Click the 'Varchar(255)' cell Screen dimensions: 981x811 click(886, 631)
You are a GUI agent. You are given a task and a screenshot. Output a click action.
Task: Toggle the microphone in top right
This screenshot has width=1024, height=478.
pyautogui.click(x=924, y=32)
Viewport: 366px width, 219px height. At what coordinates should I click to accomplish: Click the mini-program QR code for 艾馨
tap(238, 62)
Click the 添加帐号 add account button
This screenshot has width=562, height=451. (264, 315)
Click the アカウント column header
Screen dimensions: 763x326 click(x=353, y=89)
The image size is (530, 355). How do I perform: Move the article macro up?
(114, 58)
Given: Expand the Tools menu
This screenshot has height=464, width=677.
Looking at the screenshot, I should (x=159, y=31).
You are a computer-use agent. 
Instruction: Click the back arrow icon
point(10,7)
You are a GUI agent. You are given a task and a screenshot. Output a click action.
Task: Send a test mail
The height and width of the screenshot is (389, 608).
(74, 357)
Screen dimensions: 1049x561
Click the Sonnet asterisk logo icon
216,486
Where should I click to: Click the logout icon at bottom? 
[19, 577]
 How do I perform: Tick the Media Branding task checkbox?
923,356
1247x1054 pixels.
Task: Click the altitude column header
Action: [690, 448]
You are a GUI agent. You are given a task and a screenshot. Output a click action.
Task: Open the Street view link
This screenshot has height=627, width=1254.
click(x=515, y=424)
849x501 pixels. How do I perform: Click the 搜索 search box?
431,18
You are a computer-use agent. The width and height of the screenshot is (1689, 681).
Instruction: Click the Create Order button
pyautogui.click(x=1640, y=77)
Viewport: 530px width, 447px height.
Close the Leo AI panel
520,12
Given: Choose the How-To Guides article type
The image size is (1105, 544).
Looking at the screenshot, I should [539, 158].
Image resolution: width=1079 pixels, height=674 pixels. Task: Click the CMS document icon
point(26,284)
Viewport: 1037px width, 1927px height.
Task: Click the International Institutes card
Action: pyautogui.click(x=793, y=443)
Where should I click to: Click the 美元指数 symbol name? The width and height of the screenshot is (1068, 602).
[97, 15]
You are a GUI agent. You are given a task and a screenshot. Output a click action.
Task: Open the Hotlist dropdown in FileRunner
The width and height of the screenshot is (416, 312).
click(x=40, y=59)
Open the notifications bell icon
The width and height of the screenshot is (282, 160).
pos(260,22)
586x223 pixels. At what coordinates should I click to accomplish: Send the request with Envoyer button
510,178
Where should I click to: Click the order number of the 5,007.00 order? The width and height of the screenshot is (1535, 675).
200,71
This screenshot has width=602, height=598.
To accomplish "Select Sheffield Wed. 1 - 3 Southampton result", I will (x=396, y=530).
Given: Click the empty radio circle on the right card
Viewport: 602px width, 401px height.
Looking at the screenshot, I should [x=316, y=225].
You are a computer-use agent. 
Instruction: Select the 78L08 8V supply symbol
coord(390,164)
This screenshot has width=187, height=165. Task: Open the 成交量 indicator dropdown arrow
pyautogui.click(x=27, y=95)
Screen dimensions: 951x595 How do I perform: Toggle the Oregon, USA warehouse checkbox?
========
**Task:** Look through the entries and find each line that has the string "right". Copy those lines.

**Exercise output:**
Task: Toggle the microphone in top right
Given: Click the empty radio circle on the right card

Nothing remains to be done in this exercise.